| SET EXERCISE |
Arrange the lines of the listing as a numbered list, beginning at the line that contains "Given: Click in the 搜索设置项 search field" and stopping at the end of the listing, with both ends included. Omit blank lines and leave the pictures out of the answer.

__________________________________________________

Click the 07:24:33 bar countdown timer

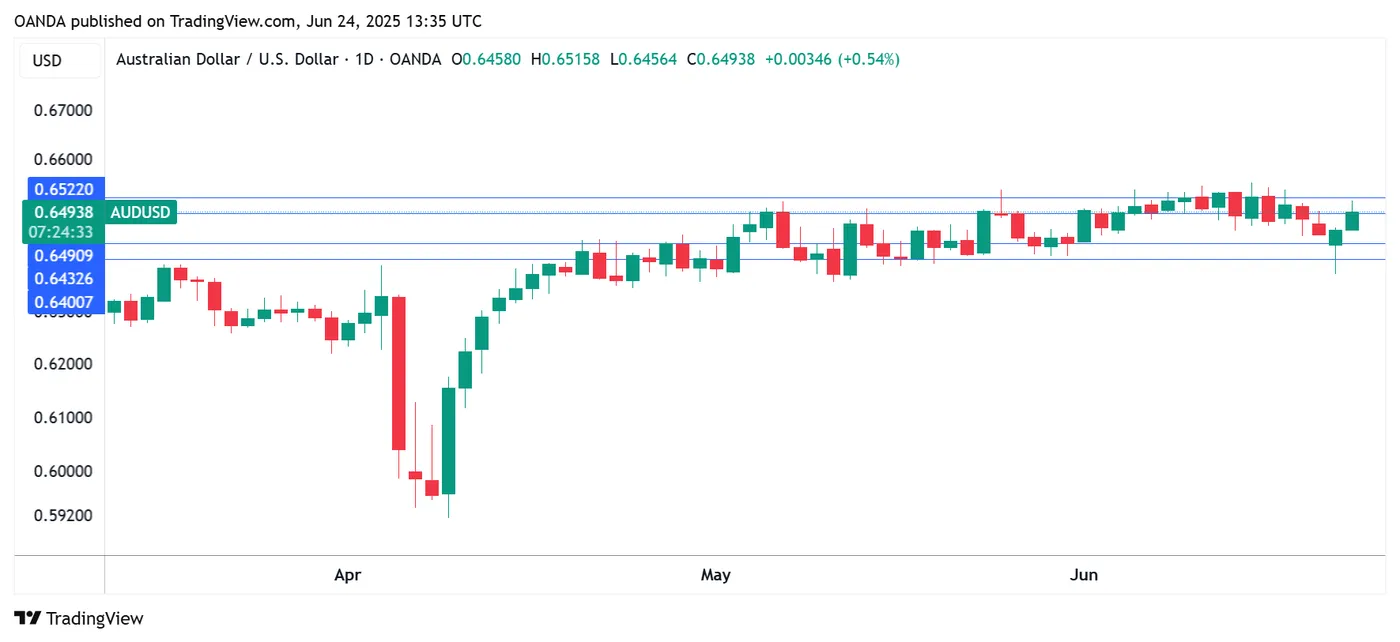coord(64,232)
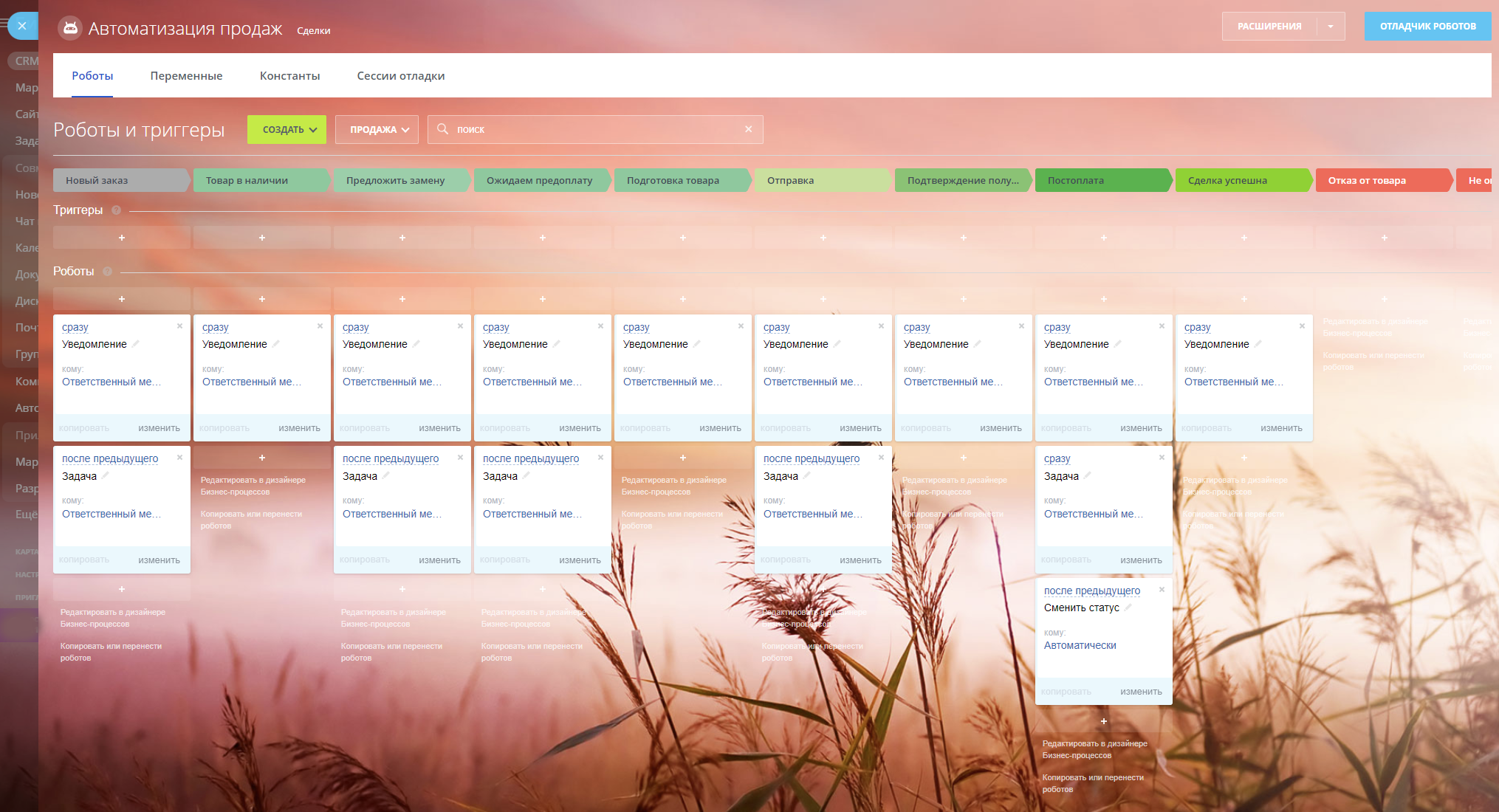
Task: Remove the Задача robot in the Постоплата column
Action: click(1162, 458)
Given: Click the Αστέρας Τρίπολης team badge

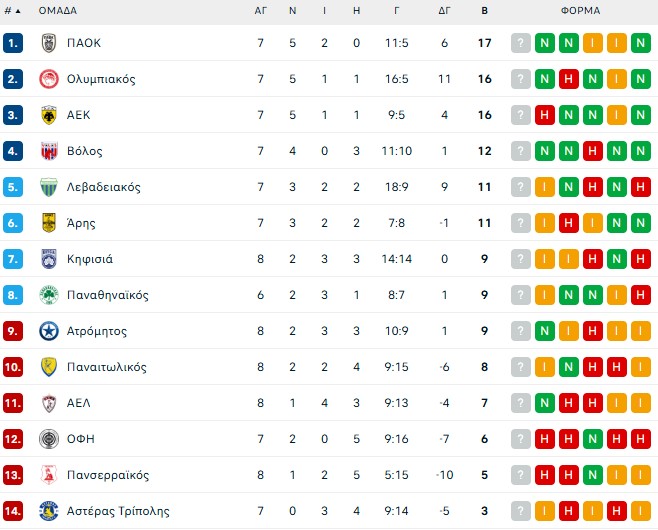Looking at the screenshot, I should click(x=48, y=511).
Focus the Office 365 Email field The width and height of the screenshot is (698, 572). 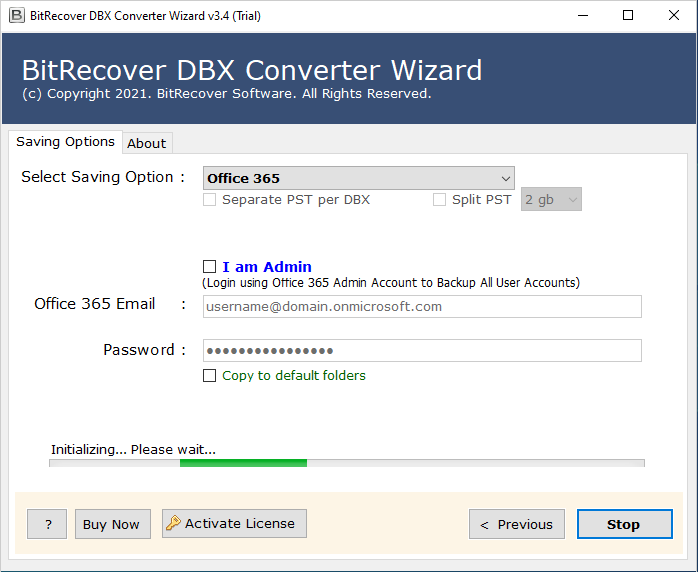[x=422, y=306]
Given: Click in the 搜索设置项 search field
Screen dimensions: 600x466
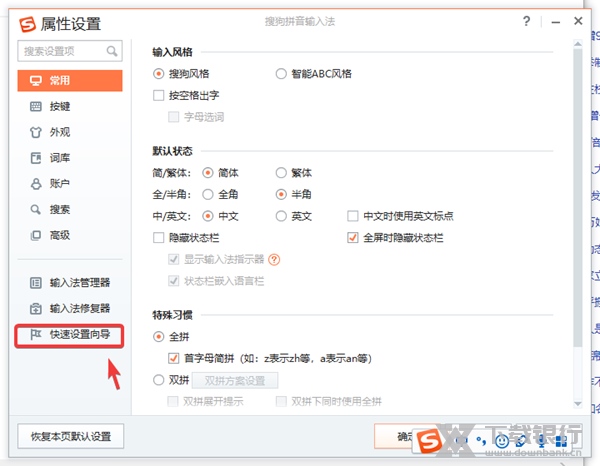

__________________________________________________

| EXERCISE RESULT |
1. Given: Click in the 搜索设置项 search field
2. Screen dimensions: 600x466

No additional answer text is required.